Free and Equal
- Formation: July 15, 2014; 11 years ago
- Type: Civic platform
- Legal status: Voluntary association
- Key people: Cayetana Álvarez de Toledo
- Website: www.libreseiguales.es

= Free and Equal (Spain) =

Spanish civic organisation

Free and Equal (Libres e Iguales) is a Spanish civic organisation formed as a reaction against Catalan nationalism. It is opposed to Catalan independence, viewing it as an attack on Spanish institutions and Spanish democracy.

== History ==
The organisation's name alludes to article 1 of the Declaration of the Rights of Man and of the Citizen ("Men are born and remain free and equal in rights. Social distinctions can be founded only on the common good."), as well as the first article of the Universal Declaration of Human Rights ("All human beings are born free and equal in dignity and rights. They are endowed with reason and conscience and should act towards one another in a spirit of brotherhood.").

It was launched on 15 July 2014 outside the Congress of Deputies, with headline manifesto promises of "reclaiming the 1978 Spanish constitution", rejecting the "breakup" of the national sovereignty of Spanish people, and a search for a pact of major Spanish political parties against secessionism.

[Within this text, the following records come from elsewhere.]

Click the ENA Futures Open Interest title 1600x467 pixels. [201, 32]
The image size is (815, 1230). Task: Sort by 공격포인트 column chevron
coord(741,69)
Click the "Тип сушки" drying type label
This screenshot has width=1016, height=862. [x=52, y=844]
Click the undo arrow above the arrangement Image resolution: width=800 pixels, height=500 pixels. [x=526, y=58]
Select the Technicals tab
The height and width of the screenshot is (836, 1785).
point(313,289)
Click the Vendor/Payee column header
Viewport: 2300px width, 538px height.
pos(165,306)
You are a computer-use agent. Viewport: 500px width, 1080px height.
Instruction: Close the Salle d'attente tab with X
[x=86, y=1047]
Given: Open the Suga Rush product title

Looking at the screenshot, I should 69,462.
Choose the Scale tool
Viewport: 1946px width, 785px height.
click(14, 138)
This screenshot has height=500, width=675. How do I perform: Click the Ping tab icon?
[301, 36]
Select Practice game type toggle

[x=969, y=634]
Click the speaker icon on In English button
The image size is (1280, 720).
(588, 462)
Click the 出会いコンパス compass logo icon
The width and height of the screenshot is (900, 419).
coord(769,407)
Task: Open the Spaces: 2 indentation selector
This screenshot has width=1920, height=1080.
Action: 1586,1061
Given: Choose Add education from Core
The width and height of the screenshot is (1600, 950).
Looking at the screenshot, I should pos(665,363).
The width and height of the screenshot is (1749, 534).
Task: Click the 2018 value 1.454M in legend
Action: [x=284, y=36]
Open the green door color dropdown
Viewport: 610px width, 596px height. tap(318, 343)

Following the 2015 local and regional elections, the group called for the People's Party, the Socialist Workers' Party, Union, Progress and Democracy and Citizens to create a pact against populism, with the objective of "preventing populist contamination from lethally eroding the institutions and fundamental bases of Spanish democracy".

On 8 January 2025, the movement published a manifesto titled Against Franco, calling for a boycott of events commemorating the 50th anniversary of dictator Francisco Franco's death.

== Objectives ==
According to the movement, its aims are "defending democratic principles, mobilising Spanish society against Catalan independence, and delegitimising nationalism".